Hmmm I don't know about making my code easier to maintain cuz all I did was set the database.php config file to pconnect false. Then in my controllers constructor I just assigned
a $this->load->database('foo_table',true); to a variable and away we go. Although you say that it's better performance wise to have pconnect on. Do you mean sir that in my database.php config file I need to have one database connection with pconnect on? and the other connection off?
#30

[eluser]bAum[/eluser]
It seems that we are talking about two different problems here, let me clarify Smile

What I meant is that having an object for each databse (being able to say $db1->query() and $db2->query()) is very convenient. It is, however, not possible with the usual connection parameters if these two databases happen to be on the same mysql/postgres/.. server.

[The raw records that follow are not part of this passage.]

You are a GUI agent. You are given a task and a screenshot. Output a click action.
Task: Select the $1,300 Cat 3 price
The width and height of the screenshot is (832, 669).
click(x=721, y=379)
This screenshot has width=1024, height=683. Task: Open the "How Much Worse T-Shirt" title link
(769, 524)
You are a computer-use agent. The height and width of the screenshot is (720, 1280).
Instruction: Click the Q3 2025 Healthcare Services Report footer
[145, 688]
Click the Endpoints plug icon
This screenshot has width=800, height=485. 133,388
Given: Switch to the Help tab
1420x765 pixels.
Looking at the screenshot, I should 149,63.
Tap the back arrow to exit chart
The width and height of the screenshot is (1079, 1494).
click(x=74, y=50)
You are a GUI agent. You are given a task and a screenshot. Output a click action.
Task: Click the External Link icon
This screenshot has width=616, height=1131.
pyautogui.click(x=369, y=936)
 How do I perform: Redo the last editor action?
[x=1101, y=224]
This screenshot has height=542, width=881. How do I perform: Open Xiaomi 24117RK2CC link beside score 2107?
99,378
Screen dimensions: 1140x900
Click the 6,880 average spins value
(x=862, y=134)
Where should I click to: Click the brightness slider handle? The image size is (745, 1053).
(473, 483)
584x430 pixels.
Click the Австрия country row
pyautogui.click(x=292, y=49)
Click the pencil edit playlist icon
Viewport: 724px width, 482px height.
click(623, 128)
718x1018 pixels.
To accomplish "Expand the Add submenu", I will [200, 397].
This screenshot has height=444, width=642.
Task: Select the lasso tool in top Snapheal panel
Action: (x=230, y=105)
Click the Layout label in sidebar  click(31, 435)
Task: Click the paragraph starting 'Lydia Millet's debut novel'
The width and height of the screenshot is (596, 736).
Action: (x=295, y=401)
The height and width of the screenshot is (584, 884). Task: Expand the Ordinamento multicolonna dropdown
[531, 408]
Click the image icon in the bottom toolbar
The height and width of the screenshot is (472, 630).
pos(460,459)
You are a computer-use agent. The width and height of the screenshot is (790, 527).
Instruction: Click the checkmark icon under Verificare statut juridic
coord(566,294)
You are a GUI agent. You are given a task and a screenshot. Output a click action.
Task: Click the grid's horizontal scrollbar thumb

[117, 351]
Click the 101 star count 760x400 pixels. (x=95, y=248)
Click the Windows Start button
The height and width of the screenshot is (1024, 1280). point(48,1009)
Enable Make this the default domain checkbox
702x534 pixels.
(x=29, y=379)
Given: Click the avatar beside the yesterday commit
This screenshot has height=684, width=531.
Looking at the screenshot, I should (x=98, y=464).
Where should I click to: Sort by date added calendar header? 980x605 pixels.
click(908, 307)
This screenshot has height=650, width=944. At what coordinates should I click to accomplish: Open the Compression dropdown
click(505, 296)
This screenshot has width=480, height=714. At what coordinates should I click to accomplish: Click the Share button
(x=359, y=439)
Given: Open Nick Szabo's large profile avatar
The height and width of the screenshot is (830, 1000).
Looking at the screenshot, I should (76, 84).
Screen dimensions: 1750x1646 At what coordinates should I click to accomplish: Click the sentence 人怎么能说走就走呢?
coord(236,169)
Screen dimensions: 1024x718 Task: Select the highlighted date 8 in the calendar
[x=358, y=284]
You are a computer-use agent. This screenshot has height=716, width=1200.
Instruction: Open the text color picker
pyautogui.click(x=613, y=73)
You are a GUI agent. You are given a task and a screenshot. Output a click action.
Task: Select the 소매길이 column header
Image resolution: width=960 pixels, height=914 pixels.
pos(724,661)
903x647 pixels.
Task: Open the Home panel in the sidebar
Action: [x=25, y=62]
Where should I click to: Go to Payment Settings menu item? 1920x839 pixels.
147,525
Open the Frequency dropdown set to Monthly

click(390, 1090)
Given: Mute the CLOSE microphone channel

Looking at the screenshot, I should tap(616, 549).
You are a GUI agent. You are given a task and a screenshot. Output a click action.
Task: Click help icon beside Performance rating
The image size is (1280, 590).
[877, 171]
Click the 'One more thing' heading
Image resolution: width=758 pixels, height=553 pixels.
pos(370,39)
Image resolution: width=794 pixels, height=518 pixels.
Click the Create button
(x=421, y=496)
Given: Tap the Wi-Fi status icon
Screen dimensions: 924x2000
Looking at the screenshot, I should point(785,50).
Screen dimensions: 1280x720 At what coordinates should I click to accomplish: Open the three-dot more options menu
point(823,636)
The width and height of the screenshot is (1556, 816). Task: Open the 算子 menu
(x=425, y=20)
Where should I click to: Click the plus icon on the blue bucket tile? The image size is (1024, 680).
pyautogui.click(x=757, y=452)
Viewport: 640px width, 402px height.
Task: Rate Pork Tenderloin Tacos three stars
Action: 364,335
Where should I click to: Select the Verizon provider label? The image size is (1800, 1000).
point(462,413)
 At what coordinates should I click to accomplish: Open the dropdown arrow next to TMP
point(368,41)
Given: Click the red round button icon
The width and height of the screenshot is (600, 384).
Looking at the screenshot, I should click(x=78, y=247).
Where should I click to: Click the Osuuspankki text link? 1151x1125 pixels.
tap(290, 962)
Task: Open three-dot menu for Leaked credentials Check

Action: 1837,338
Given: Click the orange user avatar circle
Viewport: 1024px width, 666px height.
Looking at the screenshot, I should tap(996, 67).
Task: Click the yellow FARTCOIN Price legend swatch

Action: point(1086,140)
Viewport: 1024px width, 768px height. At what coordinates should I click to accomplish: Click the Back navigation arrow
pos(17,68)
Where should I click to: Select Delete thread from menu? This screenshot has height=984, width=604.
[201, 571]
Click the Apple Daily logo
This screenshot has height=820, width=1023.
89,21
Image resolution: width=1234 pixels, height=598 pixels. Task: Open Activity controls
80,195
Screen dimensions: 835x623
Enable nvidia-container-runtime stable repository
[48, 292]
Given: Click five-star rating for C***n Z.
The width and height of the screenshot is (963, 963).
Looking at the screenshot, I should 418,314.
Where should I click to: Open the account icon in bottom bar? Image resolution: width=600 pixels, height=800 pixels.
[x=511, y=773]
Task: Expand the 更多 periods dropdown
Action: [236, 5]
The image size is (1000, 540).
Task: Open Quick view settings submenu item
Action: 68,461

In that case the connection function will refuse to connect to the same server twice, and so $db1 and $db2 are actually the same. This means that in your code, you explicitly need to change the active database each time you alternate between $db1 and $db2 (by issuing a USE query first). While this might be more optimal, since you have only one open connection instead of two, it will mess up your code if you alternate between $db1 and $db2 very often.

Instead, you can force a reconnect and you'll end up with two connections to the same database server but on different databases ($db1 and $db2 are different). This might be considered a waste of performance, but now your $db1 and $db2 can be used transparently, without the need of clunking your code with USE queries.

A third solution would be to rewrite the db connection driver like the guys at the start of the thread did, but well, you need to do it, you need to maintain it and so on..


As for the persistent connections you are talking about, I am not sure how that affects the "different databases on same database server" issue I just described. The mysql_pconnect method also has the force reconnect parameter, which suggests that it works the same way. However, that doesn't make sense to me, since the doc says that a persistent connection is identified by host, username and password only (not the active database).